=== TASK TO COMPLETE ===
Leaving out only the pictures, write out all the entries exactly.

Data records
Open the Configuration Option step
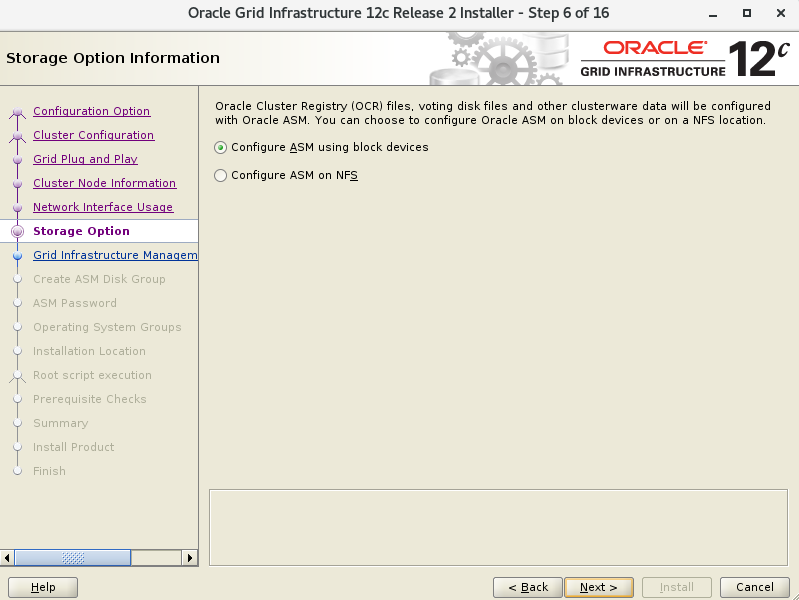799x600 pixels. pyautogui.click(x=91, y=111)
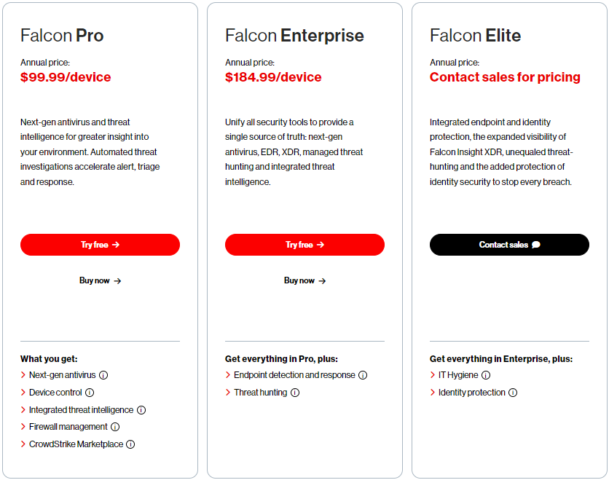The height and width of the screenshot is (480, 609).
Task: Expand the Device control feature item
Action: click(54, 392)
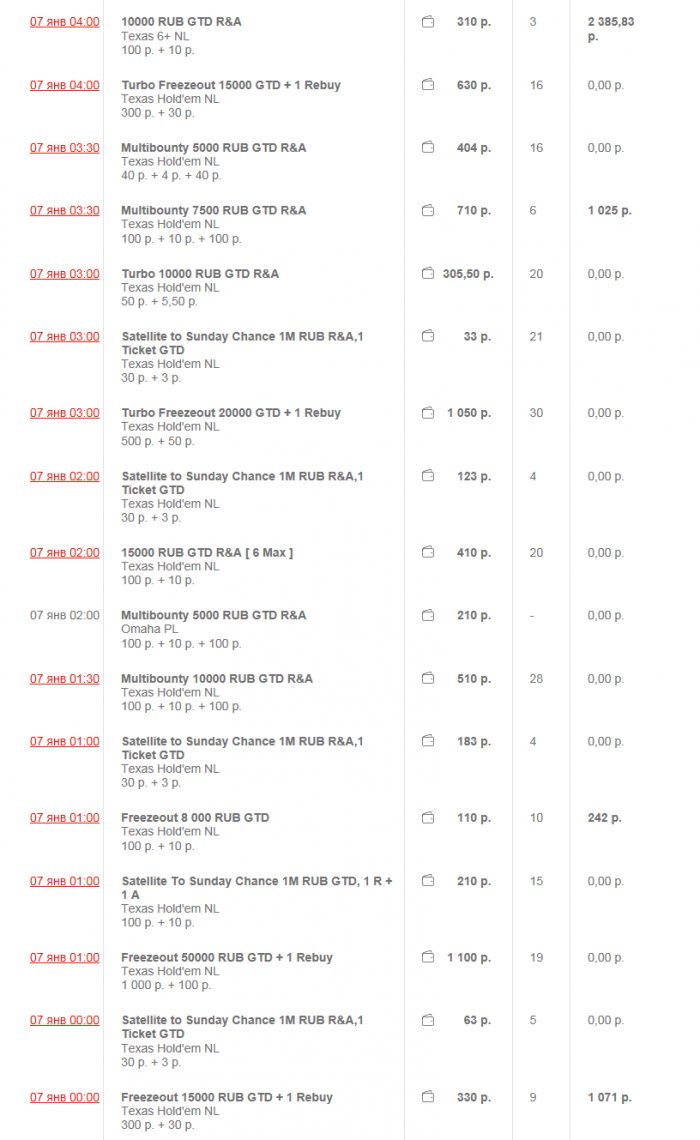The image size is (700, 1140).
Task: Click date link of Turbo 10000 RUB GTD R&A
Action: [x=65, y=273]
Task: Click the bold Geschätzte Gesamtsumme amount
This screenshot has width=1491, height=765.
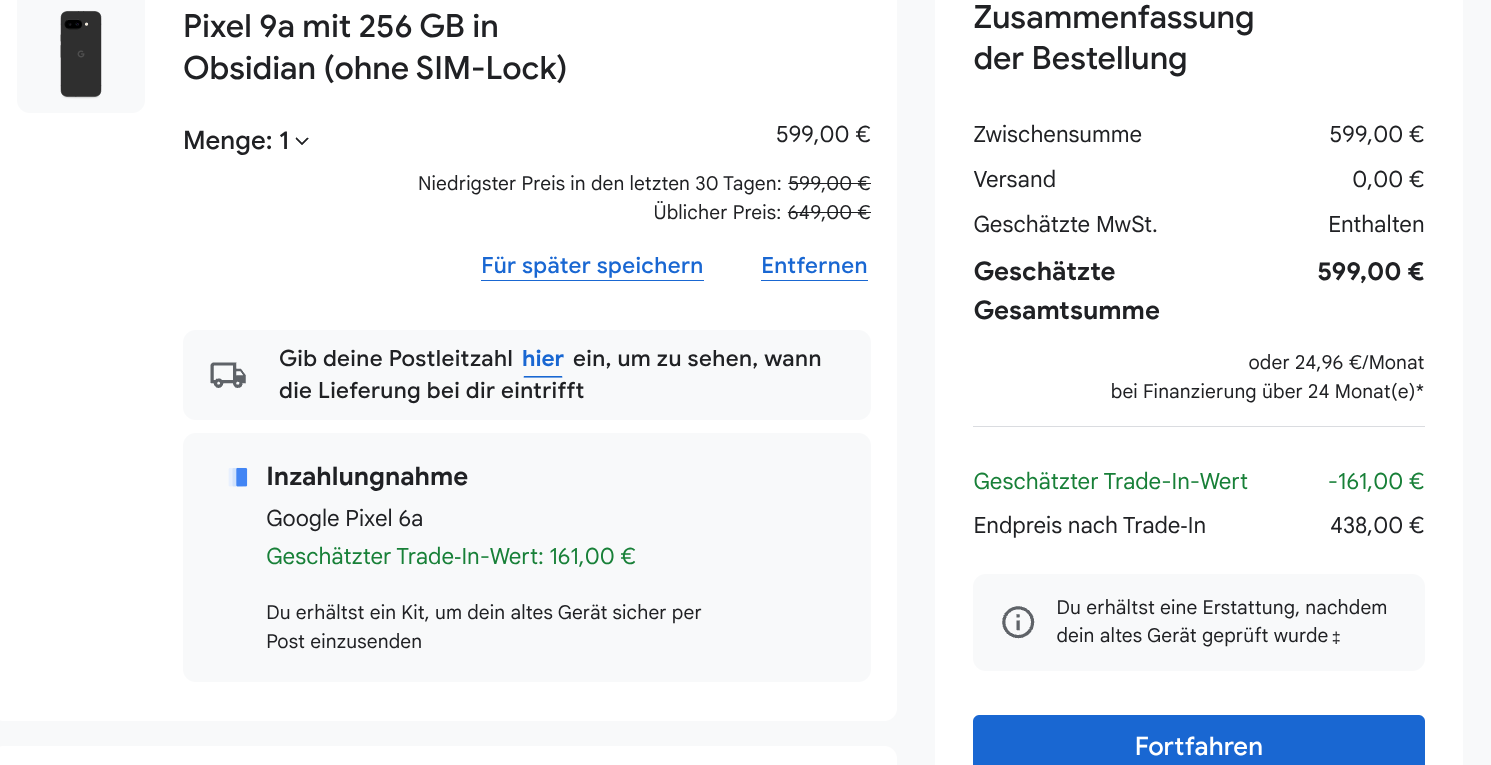Action: coord(1370,272)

=== RESPONSE AREA ===
Open the Configuration Option step
799x600 pixels. pyautogui.click(x=91, y=111)
The height and width of the screenshot is (480, 609).
Task: Expand the Device control feature item
Action: click(54, 392)
The image size is (700, 1140).
Task: Click date link of Turbo 10000 RUB GTD R&A
Action: [x=65, y=273]
Task: Click the bold Geschätzte Gesamtsumme amount
This screenshot has width=1491, height=765.
Action: coord(1370,272)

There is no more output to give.